• [DATASET EXCERPTS]:
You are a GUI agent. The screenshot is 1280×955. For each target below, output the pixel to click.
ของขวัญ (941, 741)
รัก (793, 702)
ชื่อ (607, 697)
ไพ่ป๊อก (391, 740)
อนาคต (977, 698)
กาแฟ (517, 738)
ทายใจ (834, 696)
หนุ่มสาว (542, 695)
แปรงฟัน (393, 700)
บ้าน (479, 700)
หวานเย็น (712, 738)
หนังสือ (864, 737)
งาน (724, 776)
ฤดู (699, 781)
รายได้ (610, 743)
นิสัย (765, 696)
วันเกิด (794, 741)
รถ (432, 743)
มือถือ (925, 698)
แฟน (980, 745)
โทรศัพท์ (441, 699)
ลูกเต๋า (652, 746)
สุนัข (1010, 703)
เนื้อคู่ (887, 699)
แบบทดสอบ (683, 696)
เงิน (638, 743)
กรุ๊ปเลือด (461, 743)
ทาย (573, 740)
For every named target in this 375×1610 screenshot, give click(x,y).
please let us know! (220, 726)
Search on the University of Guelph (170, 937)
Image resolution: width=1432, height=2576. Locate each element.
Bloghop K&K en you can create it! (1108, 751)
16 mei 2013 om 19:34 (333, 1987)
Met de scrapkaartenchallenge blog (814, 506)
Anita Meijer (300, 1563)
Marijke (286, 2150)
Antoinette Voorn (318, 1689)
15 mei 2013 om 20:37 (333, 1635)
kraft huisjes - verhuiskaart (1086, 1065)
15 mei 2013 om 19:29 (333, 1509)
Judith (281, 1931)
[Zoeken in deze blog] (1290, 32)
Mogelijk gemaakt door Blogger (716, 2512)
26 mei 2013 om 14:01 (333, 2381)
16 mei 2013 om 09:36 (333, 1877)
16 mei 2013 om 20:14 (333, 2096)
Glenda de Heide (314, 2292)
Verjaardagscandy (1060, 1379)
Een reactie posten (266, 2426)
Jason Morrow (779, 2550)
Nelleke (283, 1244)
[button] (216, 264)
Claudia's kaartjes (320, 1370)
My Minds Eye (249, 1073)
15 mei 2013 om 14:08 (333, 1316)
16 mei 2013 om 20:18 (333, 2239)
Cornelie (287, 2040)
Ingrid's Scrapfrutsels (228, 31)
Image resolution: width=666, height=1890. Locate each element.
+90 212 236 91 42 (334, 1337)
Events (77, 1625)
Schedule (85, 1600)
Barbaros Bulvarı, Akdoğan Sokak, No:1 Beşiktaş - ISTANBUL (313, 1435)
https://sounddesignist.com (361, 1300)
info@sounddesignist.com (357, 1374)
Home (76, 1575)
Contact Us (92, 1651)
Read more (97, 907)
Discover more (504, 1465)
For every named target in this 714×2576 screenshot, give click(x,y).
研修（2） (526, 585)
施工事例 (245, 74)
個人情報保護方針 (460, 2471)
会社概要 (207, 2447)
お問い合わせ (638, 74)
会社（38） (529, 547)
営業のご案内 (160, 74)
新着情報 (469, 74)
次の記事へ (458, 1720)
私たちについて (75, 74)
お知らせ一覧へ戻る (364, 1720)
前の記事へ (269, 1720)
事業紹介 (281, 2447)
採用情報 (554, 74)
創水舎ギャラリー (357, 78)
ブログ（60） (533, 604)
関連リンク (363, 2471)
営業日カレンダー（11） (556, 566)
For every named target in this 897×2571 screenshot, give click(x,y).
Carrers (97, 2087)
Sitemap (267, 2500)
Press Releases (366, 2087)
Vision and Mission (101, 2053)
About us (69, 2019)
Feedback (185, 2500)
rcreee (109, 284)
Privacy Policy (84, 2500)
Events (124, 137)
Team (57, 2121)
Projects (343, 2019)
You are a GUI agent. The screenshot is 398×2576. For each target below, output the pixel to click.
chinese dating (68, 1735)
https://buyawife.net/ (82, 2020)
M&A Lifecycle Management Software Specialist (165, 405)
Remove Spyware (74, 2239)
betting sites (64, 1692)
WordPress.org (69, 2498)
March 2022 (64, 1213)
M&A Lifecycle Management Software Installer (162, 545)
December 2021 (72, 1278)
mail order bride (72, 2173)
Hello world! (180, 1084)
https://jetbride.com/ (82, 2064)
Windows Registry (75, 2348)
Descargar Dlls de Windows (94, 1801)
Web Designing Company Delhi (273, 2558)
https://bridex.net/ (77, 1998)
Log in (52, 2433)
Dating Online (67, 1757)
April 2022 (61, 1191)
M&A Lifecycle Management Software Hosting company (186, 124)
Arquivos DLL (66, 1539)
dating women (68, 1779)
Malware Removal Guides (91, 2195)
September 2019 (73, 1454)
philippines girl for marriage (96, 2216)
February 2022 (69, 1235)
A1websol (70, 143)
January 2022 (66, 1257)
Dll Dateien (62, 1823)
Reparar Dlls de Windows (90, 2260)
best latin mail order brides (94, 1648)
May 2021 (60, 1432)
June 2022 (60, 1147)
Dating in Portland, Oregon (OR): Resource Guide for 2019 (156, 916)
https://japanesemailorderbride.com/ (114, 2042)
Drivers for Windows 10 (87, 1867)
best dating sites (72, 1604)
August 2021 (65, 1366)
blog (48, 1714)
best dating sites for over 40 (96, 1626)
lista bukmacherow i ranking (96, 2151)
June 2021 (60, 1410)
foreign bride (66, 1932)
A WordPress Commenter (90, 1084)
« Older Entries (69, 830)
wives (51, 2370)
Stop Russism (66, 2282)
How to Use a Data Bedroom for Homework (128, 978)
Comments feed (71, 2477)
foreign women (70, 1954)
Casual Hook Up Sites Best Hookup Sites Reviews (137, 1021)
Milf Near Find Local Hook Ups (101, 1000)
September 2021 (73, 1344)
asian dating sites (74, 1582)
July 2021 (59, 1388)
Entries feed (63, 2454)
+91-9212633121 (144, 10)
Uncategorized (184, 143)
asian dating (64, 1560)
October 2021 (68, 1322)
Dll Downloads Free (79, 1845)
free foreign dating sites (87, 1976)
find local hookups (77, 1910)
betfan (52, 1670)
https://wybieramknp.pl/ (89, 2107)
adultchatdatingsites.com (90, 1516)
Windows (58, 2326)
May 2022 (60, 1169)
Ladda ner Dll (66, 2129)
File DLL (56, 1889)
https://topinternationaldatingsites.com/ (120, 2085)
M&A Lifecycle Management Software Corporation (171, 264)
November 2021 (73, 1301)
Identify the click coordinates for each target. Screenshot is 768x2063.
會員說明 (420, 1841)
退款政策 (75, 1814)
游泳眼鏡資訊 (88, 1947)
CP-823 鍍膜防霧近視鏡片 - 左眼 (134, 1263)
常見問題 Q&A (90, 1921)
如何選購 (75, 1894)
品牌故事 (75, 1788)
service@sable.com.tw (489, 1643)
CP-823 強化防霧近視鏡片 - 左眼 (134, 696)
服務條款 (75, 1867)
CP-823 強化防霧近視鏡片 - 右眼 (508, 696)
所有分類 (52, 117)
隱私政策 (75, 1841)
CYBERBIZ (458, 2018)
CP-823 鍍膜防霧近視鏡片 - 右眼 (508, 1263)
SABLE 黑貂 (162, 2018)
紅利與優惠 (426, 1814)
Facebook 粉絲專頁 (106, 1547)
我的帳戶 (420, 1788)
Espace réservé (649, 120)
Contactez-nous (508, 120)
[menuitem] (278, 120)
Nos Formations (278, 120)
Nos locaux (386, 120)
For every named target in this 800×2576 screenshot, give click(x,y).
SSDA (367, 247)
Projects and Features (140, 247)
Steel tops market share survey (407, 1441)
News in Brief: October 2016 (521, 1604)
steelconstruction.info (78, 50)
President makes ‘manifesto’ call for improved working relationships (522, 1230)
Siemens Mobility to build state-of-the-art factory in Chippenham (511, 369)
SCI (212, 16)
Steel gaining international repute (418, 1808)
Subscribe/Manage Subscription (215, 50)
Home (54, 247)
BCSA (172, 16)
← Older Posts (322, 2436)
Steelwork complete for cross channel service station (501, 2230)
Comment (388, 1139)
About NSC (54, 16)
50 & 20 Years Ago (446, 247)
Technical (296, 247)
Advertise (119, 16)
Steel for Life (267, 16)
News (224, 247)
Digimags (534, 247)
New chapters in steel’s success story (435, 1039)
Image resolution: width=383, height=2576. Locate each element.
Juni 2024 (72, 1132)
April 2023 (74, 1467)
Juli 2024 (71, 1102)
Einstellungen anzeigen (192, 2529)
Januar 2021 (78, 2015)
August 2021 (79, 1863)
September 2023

• [TO BE DONE]:
Rewrite the rows from the line with "Uncategorized (184, 143)" through the line with "Windows (58, 2326)", keeping each row's text unchanged but multiplying both coordinates by 2.4 and rounding to whole numbers, halves up. Give only those rows.

• [WORKED SOLUTION]:
Uncategorized (442, 343)
asian dating (154, 3744)
October 2021 (163, 3173)
Dll Downloads Free (190, 4428)
free foreign dating sites (209, 4742)
find local hookups (185, 4584)
betfan (125, 4008)
https://wybieramknp.pl/ (214, 5057)
adultchatdatingsites.com (216, 3638)
Windows (139, 5582)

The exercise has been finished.